5 Slaves, obey your earthly masters with respect and fear, and with sincerity of heart, just as you would obey Christ. 6 Obey them not only to win their favor when their eye is on you, but as slaves of Christ, doing the will of God from your heart. 7 Serve wholeheartedly, as if you were serving the Lord, not people, 8 because you know that the Lord will reward each one for whatever good they do, whether they are slave or free.
Bible Gateway looking at all 59 versions of verse 5 here has 37 with the word slaves, 22 with the word servants, and 3 of them use both words. In verse 6 here 24 used the word servants and 34 used the word slaves while 1 used neither. Then we come to verse 8 here where 40 used the phrase slave or free, 8 used the phrase servant or free, 8 used the phrase bound or free, and in the final three one attempted to be very modern using the phrase employee or employer.
Now to be clear, Paul was writing of slaves, literal slaves in Ephesus which was part of the Roman Empire and had been since 129 BC. And slavery in the Roman Empire could be very ugly as one half of the population in the empire were slaves. At the time of this writing many of the slaves had become Christians as had a number of slave owners. Because Paul knew this he continued the verses above with
9 And masters, treat your slaves in the same way. Do not threaten them, since you know that He who is both their Master and yours is in heaven, and there is no favoritism with Him.
This was revolutionary in Roman times as a slave was often thought of as a thing to do with as one pleased.

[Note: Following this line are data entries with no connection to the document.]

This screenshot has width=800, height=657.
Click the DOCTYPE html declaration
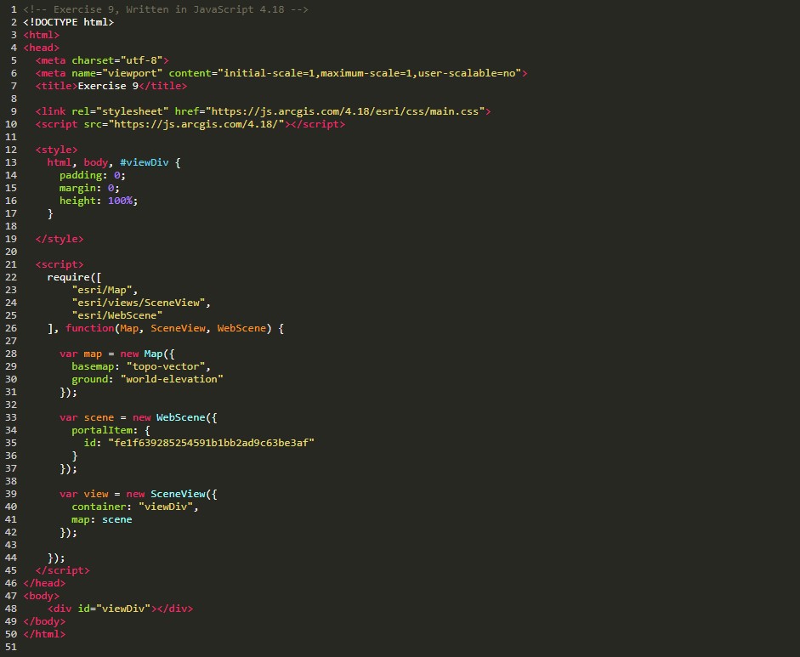[68, 22]
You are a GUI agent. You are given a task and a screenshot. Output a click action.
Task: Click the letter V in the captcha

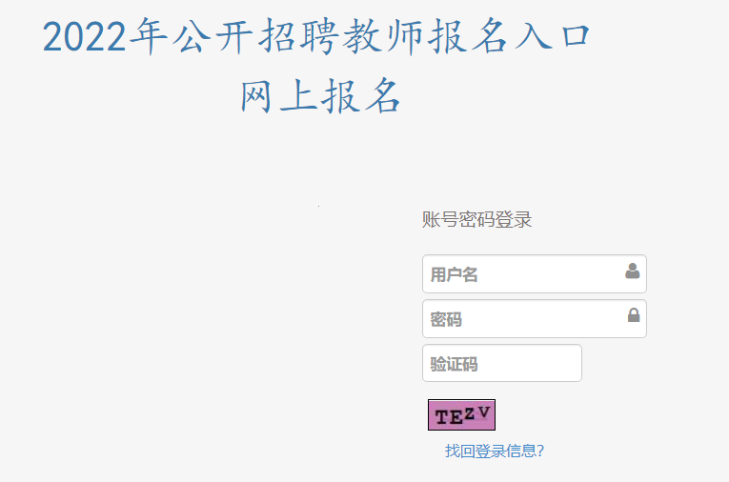483,412
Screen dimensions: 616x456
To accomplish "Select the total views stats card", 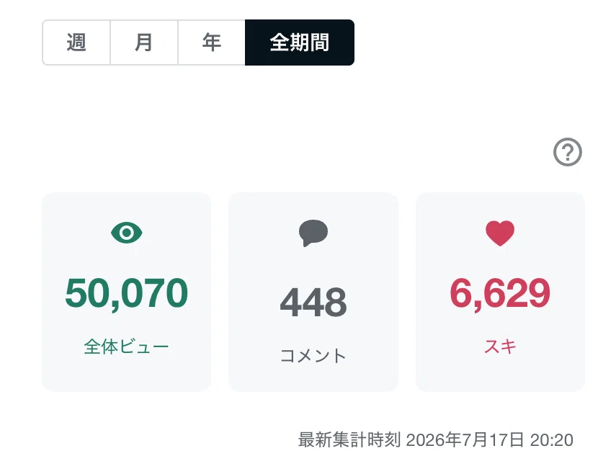I will (127, 292).
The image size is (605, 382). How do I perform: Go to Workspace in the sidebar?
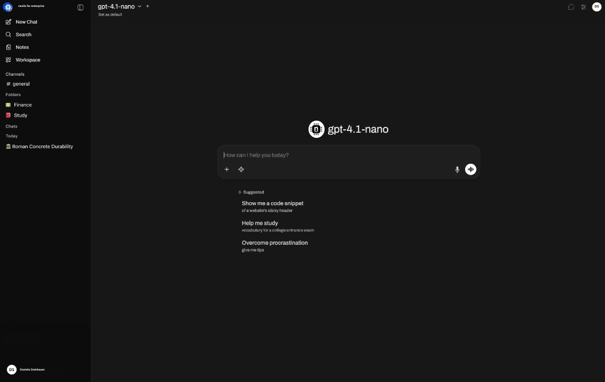point(28,60)
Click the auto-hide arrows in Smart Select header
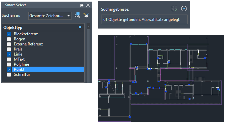The width and height of the screenshot is (226, 123). point(82,5)
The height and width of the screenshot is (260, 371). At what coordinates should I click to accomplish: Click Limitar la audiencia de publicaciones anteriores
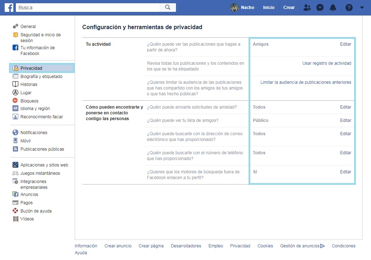306,82
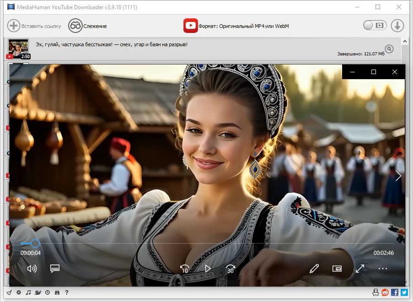This screenshot has width=413, height=302.
Task: Click the music note icon in status bar
Action: point(28,292)
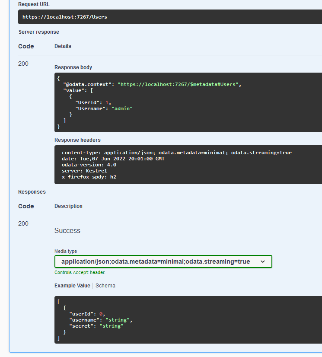The image size is (322, 357).
Task: Click the Server response section label
Action: (x=38, y=32)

There are many known instances where slaves were put to death at the whim of an owner or a over a very small infraction. Yet here was a message from Paul stating owners have no favoritism from Christ whom they have accepted as Lord and Savior. Ray Stedman amplifies this point when he writes about when slaves and masters came together to worship
There were also among them some who were in the category of masters who were likewise Christians. As they came together in worship, as the Christian community, they were taught from the Scriptures that in Christ there is neither bond nor free. There is no slavery in Christ, there is no race, there are no sexual distinctions. The Christians all met together as brothers in Jesus Christ. They found that the ground is absolutely level at the foot of the cross. But, of course, when they went back to their homes, and to their work, the question arose: “Well, what about us now? Are we to continue this relationship as brothers in our work? Does this mean that we are to be free from any bondage, or responsibility, to another Christian?” This question soon came up and had to be settled, and this is what the apostle is doing here.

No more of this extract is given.